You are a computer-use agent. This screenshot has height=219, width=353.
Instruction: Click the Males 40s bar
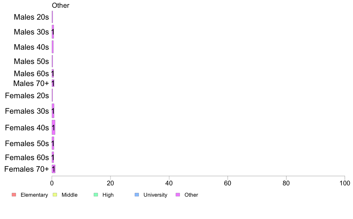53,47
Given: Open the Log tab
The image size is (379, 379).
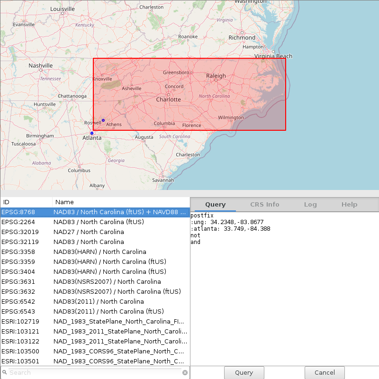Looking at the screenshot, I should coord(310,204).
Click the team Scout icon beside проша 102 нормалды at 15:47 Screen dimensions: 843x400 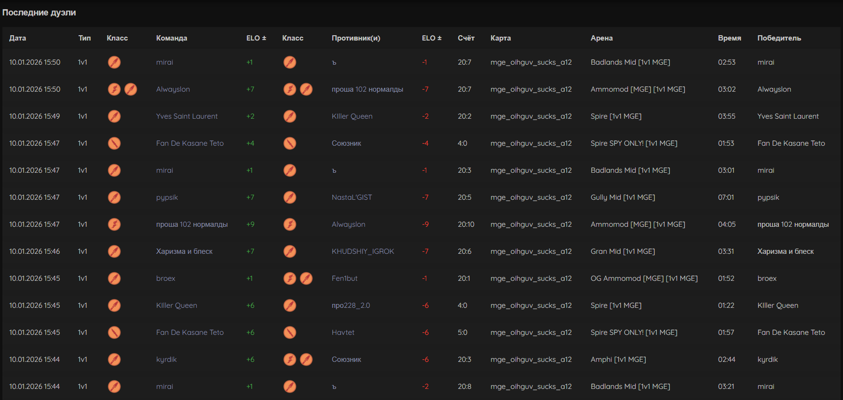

━━━━━━

## Brief
In the copy, omit the pictures and reproduce every entry exactly.

## Task answer
You are a computer-use agent. This screenshot has height=219, width=353.
Instruction: Click the Males 40s bar
53,47
Given: Open the Log tab
The image size is (379, 379).
Looking at the screenshot, I should coord(310,204).
Click the team Scout icon beside проша 102 нормалды at 15:47 Screen dimensions: 843x400 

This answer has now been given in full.